ACH - Automated Clearing House
Definition and Overview of ACH
ACH stands for the Automated Clearing House network. If you’re like most people, that’s more than you need to know – the important thing to understand is that ACH refers to electronic payments. When your employer pays you with direct deposit, you pay your bills electronically, or a check is converted to an e-check, ACH is at work.
If you’re just interested in understanding whether or not you should take advantage of electronic fund transfers, read about the basics here (or skip to a discussion of why businesses use ACH, and how it makes life easier for individuals).
If you’re interested in some of the nuts and bolts of these transactions, read on.
Computers that Talk
The ACH system is a network of computers that communicate with each other to make payments happen. Essentially, you’ve got two sets of computers for each payment – one that creates a request, and another that satisfies the request (assuming all goes well, which is usually does).

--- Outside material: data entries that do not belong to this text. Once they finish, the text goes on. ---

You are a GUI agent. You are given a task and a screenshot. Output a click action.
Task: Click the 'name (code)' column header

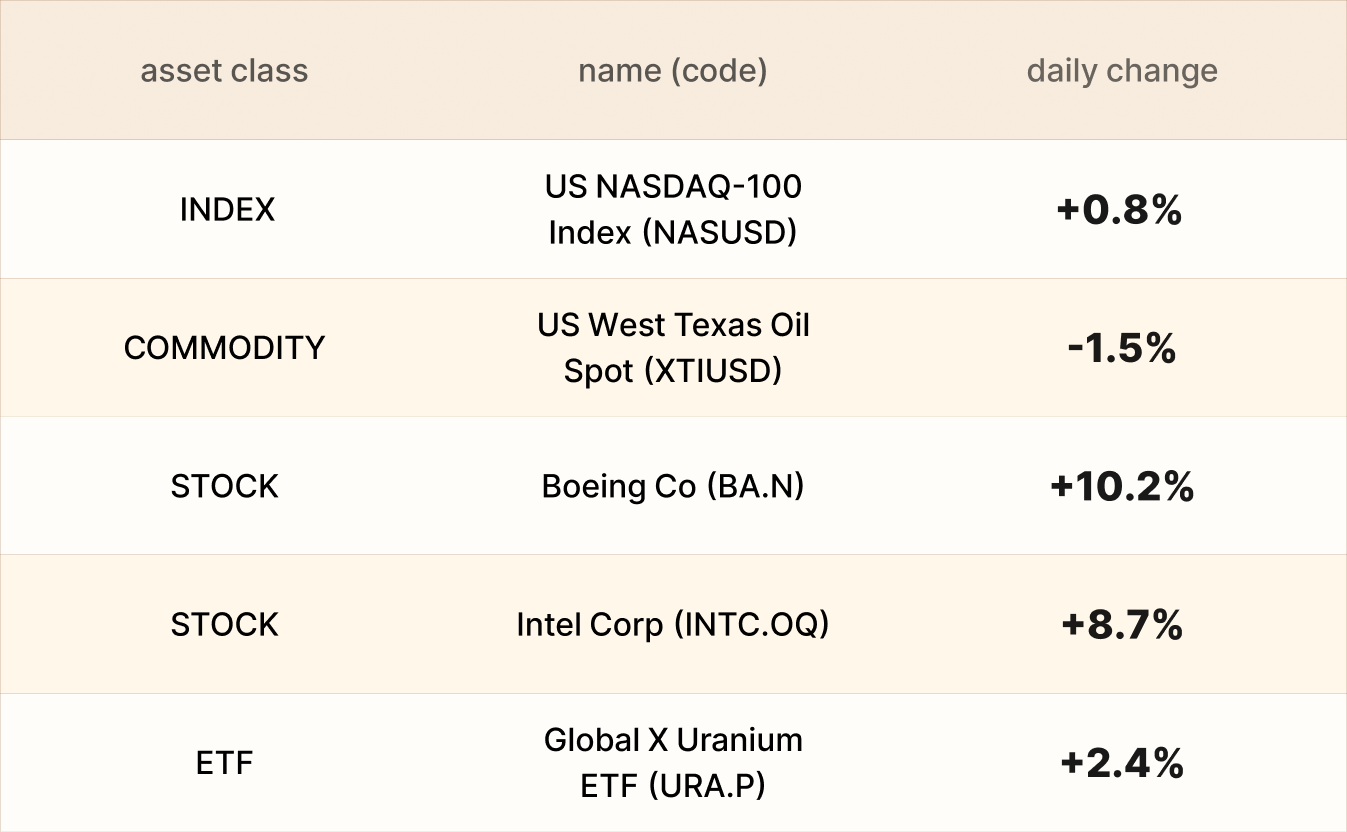click(x=672, y=71)
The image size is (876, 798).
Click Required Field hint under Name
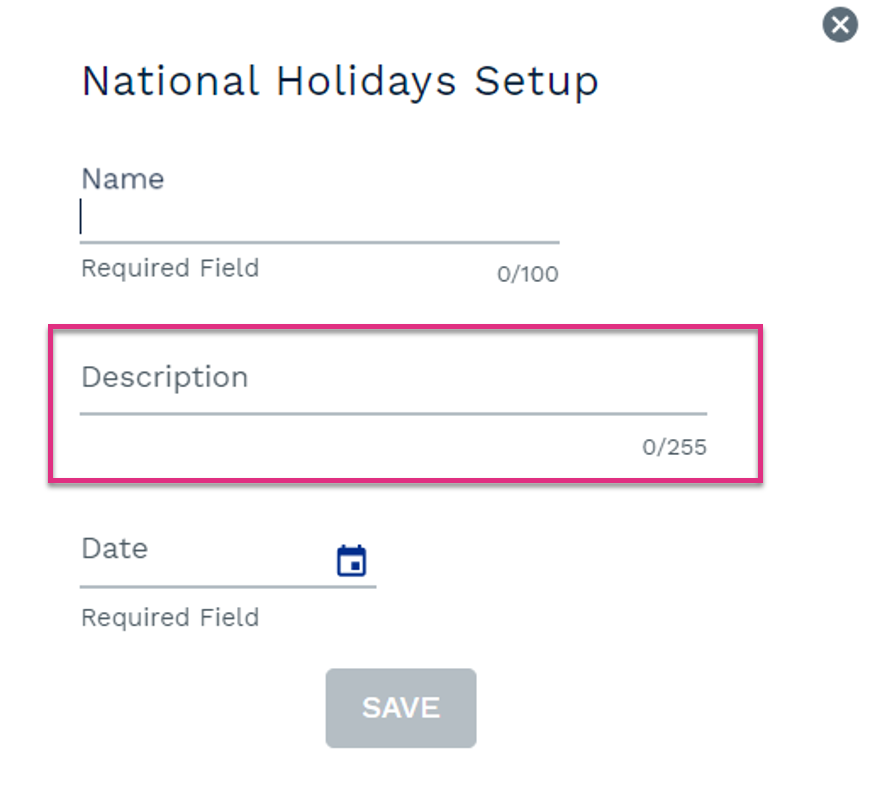(170, 268)
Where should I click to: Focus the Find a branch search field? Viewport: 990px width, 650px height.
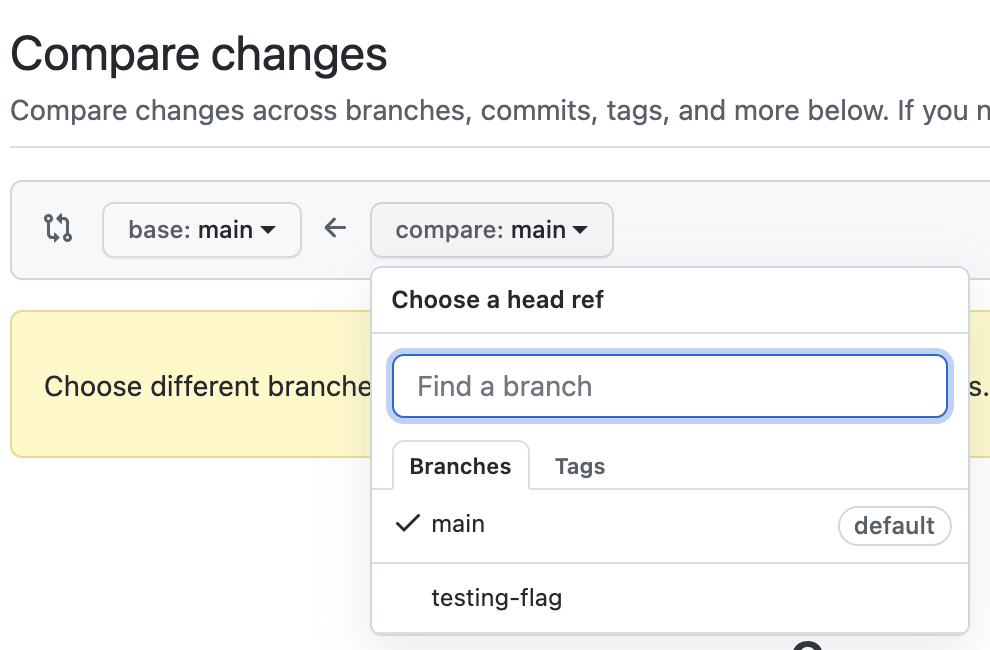pos(669,386)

Using direct deposit as an example, an employer (through the employer’s bank) creates a request to send money to an employee’s account. The employer is known as the Originator, and the employer’s bank is the Originating Depository Financial Institution (ODFI). That request goes to an ACH Operator, which is a clearinghouse that gets numerous requests throughout the day, and which routes the request to their destination.
The receiving financial institution is the Receiving Depository Financial Institution (RDFI), which will adjust the account of the final accountholder – and employee receiving pay in this case – who is known as the Receiver.
Types of Transactions
ACH transactions come in two forms:
- Direct deposits are payments to a receiver, such as wages from your employer or Social Security benefits paid into your checking account
- Direct Payments are requests to pull funds from an account, which might happen if you pay your utility bills automatically from your checking account
Transactions (currently) don’t happen in real-time. Instead, “batch processing” is used so that a whole day’s worth of requests are sent all at once. As a result, you don’t get paid immediately after your employer authorizes payment. Instead, the transaction takes one or two business days to move through the system. There are plans to speed up ACH payments, and there’s every reason to believe same-day payments will be a reality someday.
Benefits of the ACH Network
Why use computers to process payments? Every day countless payments are made. In the past, those payments were usually made by check, and paper checks have several drawbacks:
- It takes time for them to move through the mail
- They can be lost or stolen in transit
- Errors can be made when printing the check and when reading the check
- Fake checks are easily printed
- Tracking payments you’ve made by check is cumbersome
- It’s not as easy to automate check payments
With the ACH network, transactions move through the system in one or two business days. They can be set up once, and repeat month after month. That means there’s less opportunity for data entry errors, and of course there is no check to get lost in the mail. Nobody has to pay for postage (although ACH payments cost more than nothing, they are very inexpensive – generally less than a postage stamp).
Consumers benefit from ACH payments because they can automate payments if they choose to do so. Instead of spending time paying bills each month, you can simply review transactions in your account. If there’s an error, federal law protects you as long as you act quickly. All transactions are easily found online, and they can be imported into any personal financial management software you like.